We in nursing are told to practice within a very small box. The goal of nursing is to do two things well: You never want to harm a patient and you never want to kill a patient. Operating within that box means you follow procedure, you follow directive, you don’t challenge authority because challenging authority or procedure means you could kill or harm someone.
Entrepreneurship is all about challenging the status quo. The fundamental principles of nursing education, make sure you never harm or kill somebody and follow best practices at all points, but you rarely ever innovate on best practices because you’ve never been the person to develop those best practices. Our goal is to change that dynamic.
Q. So, why Massachusetts? You could create this initiative anywhere.
Massachusetts is both a leader in healthcare and in innovation. Nurses have been able to cross between healthcare and industry in larger numbers than we’ve seen in most other states. Nurses are taking a seat at the table in state politics, Secretary of the Executive Office of Elder Affairs, Alice Bonner, PhD, RN, being a primary example, where they can actually influence policy. In a lot of states you don’t see that happening.
Boston is a highly international city, it’s a destination for some of the best minds from around the world, you are constantly gaining access to people you would not normally have access to. There is a strong venture capital backed support system in Massachusetts; there is a strong infrastructure for companies not only with what we’ve done at Northeastern, but at Pulse@MassChallenge, and the numerous accelerators across the state, they give a leg up to startups to gain momentum. The community of startups is a very friendly community, although it is competitive there is a sense that if we can help one startup, it rises the tide for all other companies within the state of Massachusetts. If we can help one startup, we can help raise up all others.
Q. What are some of the technologies that you’ve come across here at Northeastern and in the Commonwealth that have made the lives of nurses better?

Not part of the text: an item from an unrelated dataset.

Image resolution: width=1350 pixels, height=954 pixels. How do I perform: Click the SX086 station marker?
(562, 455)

Vocera started off with rough distribution of a communications system for nurses. We have electronic monitoring now and EKG systems that allow for remote monitoring of vital signs so we don’t have to be by patient’s bedside all the time. I think electronic records have done something to advance the work of nurses but at the same time created other hurdles that we didn’t see coming. Technological improvements in the scheduling and movement of patients have probably been the best thing for nurses.

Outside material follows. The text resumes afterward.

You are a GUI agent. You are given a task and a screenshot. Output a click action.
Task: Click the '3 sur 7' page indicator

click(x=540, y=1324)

Q. What are some of the challenges you’ve faced getting this off the ground?
We had to see if there was a market out there and market demand. We spent the first year focusing on events, we did 13 events in 11 months, bringing together nurses of all different backgrounds. We did a hackathon, a shark tank, a conference. What we’re focusing on this year, our second year, is creating real educational opportunities, like a boot camp, a business 101, partnering with the business school to launch a program with certificates where nursing and business go together to support nurses in these worlds. The nursing hackathon we hosted was very successful, it drew over 150 people from around the country for three days in March.
The nursing community sounds like it has embraced this.
We’ve been lucky that nurses have been looking for this outlet, those that have been engaged with it. Do I think the entire population of nurses understands what we are doing? Probably not. Not every nurse wants to be an entrepreneur, but every nurse is an innovator, and we hope that this effort will empower nurses to think differently about what is possible and redefine the future of nursing potential.
Q. Are there some companies or startups in Massachusetts in the health ecosystem that are particularly ahead of the game on this?
Dr. Marybeth Pompei at Exergen Corporation, a Massachusetts based company, as a nurse, she came on as one of our earliest supporters and has been instrumental in this. She’s based in Massachusetts, she runs a company based in Massachusetts, and they were our first sponsor of this initiative.